An interesting observation is that even when multiple adapters (say, 100 adapters) are stored in memory, the inference time remains consistent at 4100ms. This consistency is due to the fact that only one adapter is activated (using set_adapter
) for inference, regardless of how many are available in memory.
A significant finding is that if you decide to integrate the adapter into the base model permanently using the merge_and_unload
method rather than keeping it detachable, the inference time reverts back to the original 2800ms, due to merging of weights the runtime computation overhead is removed.

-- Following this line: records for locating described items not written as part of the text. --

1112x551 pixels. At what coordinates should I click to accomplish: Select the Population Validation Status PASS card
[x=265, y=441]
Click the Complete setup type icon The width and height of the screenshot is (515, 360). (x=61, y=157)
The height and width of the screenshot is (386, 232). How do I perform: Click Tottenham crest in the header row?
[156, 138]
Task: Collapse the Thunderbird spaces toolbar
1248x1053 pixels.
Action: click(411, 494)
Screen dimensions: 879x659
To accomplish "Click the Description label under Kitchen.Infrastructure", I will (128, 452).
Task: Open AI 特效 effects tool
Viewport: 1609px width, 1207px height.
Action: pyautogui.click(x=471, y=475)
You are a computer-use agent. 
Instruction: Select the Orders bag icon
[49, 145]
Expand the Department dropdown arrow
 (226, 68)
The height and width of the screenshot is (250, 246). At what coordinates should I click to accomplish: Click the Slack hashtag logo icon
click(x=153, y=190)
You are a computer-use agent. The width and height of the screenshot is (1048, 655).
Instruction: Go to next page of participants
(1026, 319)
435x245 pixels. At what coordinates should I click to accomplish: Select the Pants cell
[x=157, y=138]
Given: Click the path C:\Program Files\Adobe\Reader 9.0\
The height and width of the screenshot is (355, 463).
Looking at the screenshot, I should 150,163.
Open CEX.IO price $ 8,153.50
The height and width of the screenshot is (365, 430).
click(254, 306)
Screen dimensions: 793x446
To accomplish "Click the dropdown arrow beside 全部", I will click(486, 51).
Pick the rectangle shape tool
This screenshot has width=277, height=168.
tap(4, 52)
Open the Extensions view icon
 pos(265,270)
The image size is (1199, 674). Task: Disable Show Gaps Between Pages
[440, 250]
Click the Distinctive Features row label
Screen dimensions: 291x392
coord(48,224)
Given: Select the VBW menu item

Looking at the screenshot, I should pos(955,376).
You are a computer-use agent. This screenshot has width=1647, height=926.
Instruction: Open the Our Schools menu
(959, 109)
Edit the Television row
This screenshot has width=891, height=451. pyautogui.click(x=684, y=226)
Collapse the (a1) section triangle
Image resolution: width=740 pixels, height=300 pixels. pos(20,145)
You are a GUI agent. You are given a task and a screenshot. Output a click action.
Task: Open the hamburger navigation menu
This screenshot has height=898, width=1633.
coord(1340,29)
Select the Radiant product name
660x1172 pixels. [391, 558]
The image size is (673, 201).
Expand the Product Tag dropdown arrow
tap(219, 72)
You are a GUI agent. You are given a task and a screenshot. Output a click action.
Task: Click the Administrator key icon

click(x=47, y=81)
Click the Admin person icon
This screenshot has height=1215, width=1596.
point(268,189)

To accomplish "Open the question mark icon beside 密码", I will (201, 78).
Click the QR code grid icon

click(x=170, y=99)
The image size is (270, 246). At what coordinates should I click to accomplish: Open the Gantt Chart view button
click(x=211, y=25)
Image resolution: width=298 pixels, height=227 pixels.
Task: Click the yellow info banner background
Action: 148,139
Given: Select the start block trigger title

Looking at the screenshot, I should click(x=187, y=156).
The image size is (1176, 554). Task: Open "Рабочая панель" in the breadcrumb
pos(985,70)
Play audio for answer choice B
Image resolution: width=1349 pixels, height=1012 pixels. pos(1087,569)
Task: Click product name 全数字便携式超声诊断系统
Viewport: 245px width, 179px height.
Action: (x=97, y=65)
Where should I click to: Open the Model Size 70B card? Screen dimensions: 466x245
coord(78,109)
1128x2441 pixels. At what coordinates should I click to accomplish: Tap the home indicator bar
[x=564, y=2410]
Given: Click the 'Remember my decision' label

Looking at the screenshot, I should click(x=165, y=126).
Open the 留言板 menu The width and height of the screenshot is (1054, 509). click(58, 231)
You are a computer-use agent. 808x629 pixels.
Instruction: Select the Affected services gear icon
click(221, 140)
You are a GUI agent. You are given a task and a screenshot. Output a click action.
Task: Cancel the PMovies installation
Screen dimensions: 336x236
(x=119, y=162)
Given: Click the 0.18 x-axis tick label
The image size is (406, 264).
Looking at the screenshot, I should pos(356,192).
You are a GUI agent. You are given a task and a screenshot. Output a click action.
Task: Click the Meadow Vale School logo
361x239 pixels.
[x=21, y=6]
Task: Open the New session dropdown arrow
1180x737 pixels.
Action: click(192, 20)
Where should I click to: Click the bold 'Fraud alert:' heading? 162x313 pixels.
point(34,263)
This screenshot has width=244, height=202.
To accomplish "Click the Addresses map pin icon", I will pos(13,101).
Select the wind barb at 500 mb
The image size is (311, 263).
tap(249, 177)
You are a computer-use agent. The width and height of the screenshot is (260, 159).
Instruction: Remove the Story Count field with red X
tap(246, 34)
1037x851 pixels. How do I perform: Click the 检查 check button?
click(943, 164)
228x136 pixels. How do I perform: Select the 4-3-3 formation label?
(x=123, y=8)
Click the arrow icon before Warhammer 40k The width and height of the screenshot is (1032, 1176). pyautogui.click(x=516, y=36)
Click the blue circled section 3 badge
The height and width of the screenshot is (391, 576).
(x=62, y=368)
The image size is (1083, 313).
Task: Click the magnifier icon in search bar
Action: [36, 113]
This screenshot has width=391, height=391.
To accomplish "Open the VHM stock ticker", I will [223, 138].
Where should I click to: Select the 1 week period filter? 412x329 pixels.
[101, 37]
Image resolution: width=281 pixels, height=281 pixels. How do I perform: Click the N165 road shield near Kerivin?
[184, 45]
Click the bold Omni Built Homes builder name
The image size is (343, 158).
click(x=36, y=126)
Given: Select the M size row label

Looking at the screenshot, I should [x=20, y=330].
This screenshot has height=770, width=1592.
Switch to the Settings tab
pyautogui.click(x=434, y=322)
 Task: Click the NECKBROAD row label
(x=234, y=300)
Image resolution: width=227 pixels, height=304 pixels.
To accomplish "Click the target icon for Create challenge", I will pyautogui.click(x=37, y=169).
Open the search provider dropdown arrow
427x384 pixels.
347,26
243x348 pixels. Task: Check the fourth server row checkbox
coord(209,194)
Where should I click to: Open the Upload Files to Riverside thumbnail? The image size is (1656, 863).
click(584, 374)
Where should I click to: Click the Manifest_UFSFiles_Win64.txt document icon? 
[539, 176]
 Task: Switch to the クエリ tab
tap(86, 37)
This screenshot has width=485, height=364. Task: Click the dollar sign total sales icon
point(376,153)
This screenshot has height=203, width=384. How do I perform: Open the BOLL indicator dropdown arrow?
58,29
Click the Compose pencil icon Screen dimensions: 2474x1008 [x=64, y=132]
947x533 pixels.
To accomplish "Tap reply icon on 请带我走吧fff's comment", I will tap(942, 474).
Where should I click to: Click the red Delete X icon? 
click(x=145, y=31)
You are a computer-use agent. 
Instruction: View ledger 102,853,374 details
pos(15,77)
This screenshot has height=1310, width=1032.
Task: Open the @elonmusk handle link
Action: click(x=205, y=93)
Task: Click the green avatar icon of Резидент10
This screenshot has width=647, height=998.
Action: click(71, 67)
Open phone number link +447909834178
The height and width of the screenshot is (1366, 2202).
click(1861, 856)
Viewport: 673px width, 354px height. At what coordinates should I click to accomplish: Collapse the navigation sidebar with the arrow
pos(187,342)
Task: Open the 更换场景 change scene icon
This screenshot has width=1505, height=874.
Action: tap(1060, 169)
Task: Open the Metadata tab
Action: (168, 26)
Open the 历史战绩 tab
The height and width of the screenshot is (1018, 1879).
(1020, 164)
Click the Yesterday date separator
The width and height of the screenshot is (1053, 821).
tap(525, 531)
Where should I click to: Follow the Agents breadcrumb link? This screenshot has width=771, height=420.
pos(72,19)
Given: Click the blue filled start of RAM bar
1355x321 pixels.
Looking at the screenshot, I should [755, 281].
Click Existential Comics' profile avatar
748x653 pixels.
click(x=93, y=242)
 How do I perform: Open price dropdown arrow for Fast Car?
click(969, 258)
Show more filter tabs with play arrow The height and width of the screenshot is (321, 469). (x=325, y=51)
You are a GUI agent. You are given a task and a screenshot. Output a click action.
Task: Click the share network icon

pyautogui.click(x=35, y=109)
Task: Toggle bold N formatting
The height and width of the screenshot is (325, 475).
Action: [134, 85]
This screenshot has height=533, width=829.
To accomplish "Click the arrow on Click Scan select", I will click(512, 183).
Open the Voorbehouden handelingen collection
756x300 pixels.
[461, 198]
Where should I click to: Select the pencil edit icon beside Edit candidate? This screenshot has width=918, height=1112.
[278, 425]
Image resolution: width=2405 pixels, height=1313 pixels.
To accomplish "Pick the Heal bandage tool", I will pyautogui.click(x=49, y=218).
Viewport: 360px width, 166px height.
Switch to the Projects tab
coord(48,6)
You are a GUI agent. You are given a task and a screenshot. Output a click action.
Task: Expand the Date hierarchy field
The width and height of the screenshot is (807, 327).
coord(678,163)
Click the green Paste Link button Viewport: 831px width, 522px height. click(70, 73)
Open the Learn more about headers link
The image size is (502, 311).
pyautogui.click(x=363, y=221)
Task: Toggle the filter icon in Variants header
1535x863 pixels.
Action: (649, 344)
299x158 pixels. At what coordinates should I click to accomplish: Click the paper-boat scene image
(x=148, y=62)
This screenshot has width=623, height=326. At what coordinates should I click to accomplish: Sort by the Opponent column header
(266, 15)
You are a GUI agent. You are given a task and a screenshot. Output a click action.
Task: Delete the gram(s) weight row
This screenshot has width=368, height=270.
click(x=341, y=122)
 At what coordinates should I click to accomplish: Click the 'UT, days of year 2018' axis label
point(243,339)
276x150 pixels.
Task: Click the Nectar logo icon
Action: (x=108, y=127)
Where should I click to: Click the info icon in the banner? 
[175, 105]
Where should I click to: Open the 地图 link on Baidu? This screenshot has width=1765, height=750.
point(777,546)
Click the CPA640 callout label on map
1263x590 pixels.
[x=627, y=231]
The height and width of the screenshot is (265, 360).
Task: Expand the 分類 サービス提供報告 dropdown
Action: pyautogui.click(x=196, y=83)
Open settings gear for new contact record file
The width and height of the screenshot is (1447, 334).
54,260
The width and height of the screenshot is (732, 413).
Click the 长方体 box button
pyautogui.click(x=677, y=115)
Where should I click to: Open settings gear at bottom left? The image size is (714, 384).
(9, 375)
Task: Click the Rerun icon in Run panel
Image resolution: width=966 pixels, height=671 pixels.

Here’s a sample code:
model = PeftModel.from_pretrained(base_model,
"./models/ner",
adapter_name="ner",
device_map="auto")
# Fully merge the adapter weights onto the base model
model = model.merge_and_unload()
Further Inference Optimization
In technical terms, one could further optimize these inference times using DeepSpeed, although delving into this is beyond the purview of this article.
After applying DeepSpeed optimization, the model’s inference time has been slashed dramatically from 2800ms to just 800ms. This is a whopping 70% reduction in inference time. However, as of now, DeepSpeed hasn’t integrated support for multiple PEFT adapters. This means the only feasible approach to conduct inference with LoRA weights is to merge these weights with the base model. This streamlines the pipeline for swifter inference. Below is a code snippet for this process:
# load finetuned adapter weight onto base model
model = PeftModel.from_pretrained(base_model,
"./models/ner",
adapter_name="ner",
device_map="auto")
# merge the adapter weights to base model
model = model.merge_and_unload()
# optimize the model using deepspeed
ds_engine = deepspeed.init_inference(model,
mp_size=world_size,
dtype=torch.bfloat16,
checkpoint=None,
replace_with_kernel_inject=True)
model = ds_engine.module
For those eyeing a production scenario, it would be prudent to consider a more efficient inference server. An ideal recommendation would be HuggingFace Text Generation Inference. It’s particularly geared for handling extensive workloads. However, it’s worth noting that the support for multiple LoRA adapters on this platform is still under development.
In conclusion, LoRA and QLoRA are game-changers in fine-tuning language models, allowing you to tailor models for diverse tasks efficiently. So, embrace LoRA’s detachable layers and QLoRA’s quantized finesse for your next language model adventure!